━━━━━ Extracted text

UCL Institute for Global Prosperity


Dr Sertaç Sehlikoglu

Principal Research Fellow

Ethics Chair of the IGP and Equality, Diversity, Inclusion and Intersectionality (EDII) Lead for IGP

Research Summary

Sertaç Sehlikoglu is a social anthropologist whose work often focuses on the intangible aspects of human subjectivity that enable humans to change and transform social life. She analyses human agency and investigates its creative and imaginative capacities. In her current ERC-funded project “Takhayyul”, she directs this focus toward political transformation. The project is part of the turn towards dreams, desire, hope, nostalgia, and aspiration but it has yet to take effect in research on Islamist thought and practice. The failure to include imaginations and fantasies in political analysis is a result and malady of the Eurocentric rationality-oriented theories. We need fine-grained investigations into subjective, emotive, and imaginative forces. This project contributes to a wide array of scholarship ranging from political movements to populism, toxic nationalism, and imaginative/emotional visions of total domination as major challenges to social and political life.

━━━━━━━━━━

Prompt –
Can you carry on the profile of Dr Sertaç Sehlikoglu above, picking up right after its last sentence?

━━━━━ Entries supplied

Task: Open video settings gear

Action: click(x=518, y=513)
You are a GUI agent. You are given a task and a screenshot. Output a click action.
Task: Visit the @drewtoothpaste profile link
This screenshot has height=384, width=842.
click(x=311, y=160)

━━━━━━━━━━

Exercise answer –
Takhayyul is a collaborative study that will ethnographically excavate the imaginative forces in the formation of populist Islamist aspirations in the Balkans, the Middle East, and South Asia. This project is designed to provide a sound theoretical ground upon which to delineate the ways populist forms of Islamist politics forge imaginative landscapes beyond the borders of nation-states.

Sehlikoglu has formerly worked on human subjectivity and its agentive and imaginative capacities mostly through an analysis of gender and sexuality. Her first single-authored book, “Working Out Desire: Women, Sport, and Self-Making in Istanbul”, (2021) is a study of desiring self-making. It examines an urban trend 'spor merakı' (interest/curiosity in sport) as an object of desire shared by a broad and diverse group of women. The book also places women’s desiring subjectivity at the centre of analysis and thus pushes back against the conventional boundaries of scholarly interest in Muslim women as pious subjects. It presents the ways in which women's changing habits, leisure, and self-formation in the Muslim world and the Middle East are connected to their agentive capacities to shift and transform their conditions and socio-cultural capabilities.


Sertaç Sehlikoglu has two undergraduate degrees (Sociology at Bogazici University and Anthropology at Concordia University), collaborative masters degrees (Socio/Cultural Anthropology and Gender Studies at the University of Toronto), and a PhD (Social Anthropology, Cambridge).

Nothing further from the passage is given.